It is one of the most recognized trademarks in the entire automotive universe, the three-pointed star of Mercedes-Benz. For almost 100 years, it has graced the hoods of some of the most significant vehicles of all time, including such legendary machines as the classic SSK, the race- and road-going Gullwings and most recently the McLaren SLR.
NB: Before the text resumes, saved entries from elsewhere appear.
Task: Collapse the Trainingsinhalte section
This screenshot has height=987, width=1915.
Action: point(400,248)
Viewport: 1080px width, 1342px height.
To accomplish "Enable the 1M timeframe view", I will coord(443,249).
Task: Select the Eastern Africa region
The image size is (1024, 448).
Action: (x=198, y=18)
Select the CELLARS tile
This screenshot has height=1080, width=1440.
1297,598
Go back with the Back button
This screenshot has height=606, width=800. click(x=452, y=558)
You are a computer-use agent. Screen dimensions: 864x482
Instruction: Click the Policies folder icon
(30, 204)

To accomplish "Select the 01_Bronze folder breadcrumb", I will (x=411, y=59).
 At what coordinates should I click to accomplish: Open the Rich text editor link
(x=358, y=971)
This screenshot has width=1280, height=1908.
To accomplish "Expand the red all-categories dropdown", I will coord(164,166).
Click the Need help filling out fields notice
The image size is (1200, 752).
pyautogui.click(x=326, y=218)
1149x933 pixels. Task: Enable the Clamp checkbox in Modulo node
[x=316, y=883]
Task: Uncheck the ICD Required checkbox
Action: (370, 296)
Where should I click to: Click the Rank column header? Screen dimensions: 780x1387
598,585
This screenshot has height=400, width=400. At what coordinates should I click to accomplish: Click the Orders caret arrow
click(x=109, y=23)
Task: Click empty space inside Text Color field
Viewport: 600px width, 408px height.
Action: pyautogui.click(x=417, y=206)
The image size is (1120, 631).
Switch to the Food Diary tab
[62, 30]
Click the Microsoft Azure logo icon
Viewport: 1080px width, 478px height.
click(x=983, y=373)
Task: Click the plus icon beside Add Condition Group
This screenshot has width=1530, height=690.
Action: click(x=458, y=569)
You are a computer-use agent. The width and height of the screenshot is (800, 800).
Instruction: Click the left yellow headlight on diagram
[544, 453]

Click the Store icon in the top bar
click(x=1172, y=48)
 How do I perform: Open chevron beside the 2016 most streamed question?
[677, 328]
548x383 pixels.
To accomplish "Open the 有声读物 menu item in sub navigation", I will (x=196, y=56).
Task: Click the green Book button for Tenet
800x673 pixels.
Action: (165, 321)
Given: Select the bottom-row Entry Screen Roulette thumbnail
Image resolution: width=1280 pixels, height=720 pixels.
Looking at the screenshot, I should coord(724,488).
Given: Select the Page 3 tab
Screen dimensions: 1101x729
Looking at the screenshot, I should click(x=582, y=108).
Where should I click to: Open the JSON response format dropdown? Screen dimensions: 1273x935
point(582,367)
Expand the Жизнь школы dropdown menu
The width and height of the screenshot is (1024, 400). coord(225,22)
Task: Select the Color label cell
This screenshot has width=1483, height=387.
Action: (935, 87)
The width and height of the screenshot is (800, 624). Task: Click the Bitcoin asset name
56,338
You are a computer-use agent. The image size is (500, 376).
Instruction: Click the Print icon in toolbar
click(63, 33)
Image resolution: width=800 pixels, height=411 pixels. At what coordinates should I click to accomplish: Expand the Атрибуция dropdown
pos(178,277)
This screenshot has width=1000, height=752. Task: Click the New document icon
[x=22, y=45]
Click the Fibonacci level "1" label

But what of its origins? What is the importance of its three points? It's actually quite simple, as the original three-pointed star was designed by Gottlieb Daimler to show the suitability of his engines on land, over the seas, and in the air. The first time the three-pointed star appeared on a Daimler vehicle was in 1909. In 1926, the Benz laurel was added to symbolize the union of the two firms. But by 1937, the laurel was gone and the three-pointed star graced the hoods of successive cars unadorned.
It was in this period that the Third Reich supported some of the greatest racecars of all time, the legendary Mercedes-Benz Silver Arrows driven by the likes of Manfred von Brauchitsch, Rudolf Caracciola, Bernd Rosemeyer and Hermann Lang. They, along with Auto Union, simply dominated motorsport before World War II in much the same way as Ferrari had done in Formula One until recently. In the post-war era, Stirling Moss, Juan Manuel Fangio, and John Fitch again returned the three-pointed star to motor sports prominence, especially at Le Mans.
With the Third Reich building up Hitler's Luftwaffe in the '30s, Daimler-Benz engines played an important part in advancing the aviation state of the art, especially in the form of the 1850-hp DB 605 inverted V12 engine, which powered the Messerschmitt ME-109, the first production models of which appeared in 1936. At its introduction, it was the world's premiere pursuit aircraft, not to be eclipsed until more than five years later by the P-51 Mustang.
In the aftermath of World War II, most Mercedes-Benz production facilities were in ruins, but production resumed with much vigor in those dark days and Mercedes-Benz was an integral part of West Germany's post-war economic miracle. In fact, the recovery of Mercedes-Benz was so rapid that it was able to return to racing, which led to the period where silver Mercedes SL (for super light) racers dominated all forms of racing in motorsport's second golden age.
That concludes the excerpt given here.